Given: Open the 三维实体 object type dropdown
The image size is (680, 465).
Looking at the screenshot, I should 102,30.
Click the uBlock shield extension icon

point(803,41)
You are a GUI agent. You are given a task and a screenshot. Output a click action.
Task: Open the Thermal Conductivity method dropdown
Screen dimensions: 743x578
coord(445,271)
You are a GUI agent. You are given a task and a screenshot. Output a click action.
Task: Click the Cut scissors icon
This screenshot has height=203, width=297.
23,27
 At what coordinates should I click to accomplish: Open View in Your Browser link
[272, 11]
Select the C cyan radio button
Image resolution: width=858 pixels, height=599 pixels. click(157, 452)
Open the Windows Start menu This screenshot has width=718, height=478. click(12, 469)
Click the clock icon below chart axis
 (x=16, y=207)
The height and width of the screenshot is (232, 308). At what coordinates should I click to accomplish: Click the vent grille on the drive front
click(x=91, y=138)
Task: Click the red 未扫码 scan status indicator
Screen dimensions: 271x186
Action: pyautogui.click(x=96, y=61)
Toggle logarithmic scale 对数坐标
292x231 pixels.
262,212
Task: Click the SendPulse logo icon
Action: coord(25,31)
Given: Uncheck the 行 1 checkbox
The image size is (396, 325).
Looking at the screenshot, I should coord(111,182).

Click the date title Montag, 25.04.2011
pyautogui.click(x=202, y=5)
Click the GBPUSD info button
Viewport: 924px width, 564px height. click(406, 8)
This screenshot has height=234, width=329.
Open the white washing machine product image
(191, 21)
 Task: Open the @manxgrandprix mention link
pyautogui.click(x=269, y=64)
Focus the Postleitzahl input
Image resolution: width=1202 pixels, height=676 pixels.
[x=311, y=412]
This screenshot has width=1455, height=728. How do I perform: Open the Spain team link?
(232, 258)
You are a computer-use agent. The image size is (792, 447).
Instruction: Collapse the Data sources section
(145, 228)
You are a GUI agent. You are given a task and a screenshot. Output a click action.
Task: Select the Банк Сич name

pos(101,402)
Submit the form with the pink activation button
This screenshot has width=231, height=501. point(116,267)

§ §

_Task prompt_.
Word for word, restate the entries that appear above.

_Response to the exercise_.
Given: Open the 三维实体 object type dropdown
The image size is (680, 465).
Looking at the screenshot, I should 102,30.
Click the uBlock shield extension icon

point(803,41)
You are a GUI agent. You are given a task and a screenshot. Output a click action.
Task: Open the Thermal Conductivity method dropdown
Screen dimensions: 743x578
coord(445,271)
You are a GUI agent. You are given a task and a screenshot. Output a click action.
Task: Click the Cut scissors icon
This screenshot has height=203, width=297.
23,27
 At what coordinates should I click to accomplish: Open View in Your Browser link
[272, 11]
Select the C cyan radio button
Image resolution: width=858 pixels, height=599 pixels. click(157, 452)
Open the Windows Start menu This screenshot has width=718, height=478. click(12, 469)
Click the clock icon below chart axis
 (x=16, y=207)
The height and width of the screenshot is (232, 308). At what coordinates should I click to accomplish: Click the vent grille on the drive front
click(x=91, y=138)
Task: Click the red 未扫码 scan status indicator
Screen dimensions: 271x186
Action: pyautogui.click(x=96, y=61)
Toggle logarithmic scale 对数坐标
292x231 pixels.
262,212
Task: Click the SendPulse logo icon
Action: coord(25,31)
Given: Uncheck the 行 1 checkbox
The image size is (396, 325).
Looking at the screenshot, I should coord(111,182).

Click the date title Montag, 25.04.2011
pyautogui.click(x=202, y=5)
Click the GBPUSD info button
Viewport: 924px width, 564px height. click(406, 8)
This screenshot has height=234, width=329.
Open the white washing machine product image
(191, 21)
 Task: Open the @manxgrandprix mention link
pyautogui.click(x=269, y=64)
Focus the Postleitzahl input
Image resolution: width=1202 pixels, height=676 pixels.
[x=311, y=412]
This screenshot has width=1455, height=728. How do I perform: Open the Spain team link?
(232, 258)
You are a computer-use agent. The image size is (792, 447).
Instruction: Collapse the Data sources section
(145, 228)
You are a GUI agent. You are given a task and a screenshot. Output a click action.
Task: Select the Банк Сич name

pos(101,402)
Submit the form with the pink activation button
This screenshot has width=231, height=501. point(116,267)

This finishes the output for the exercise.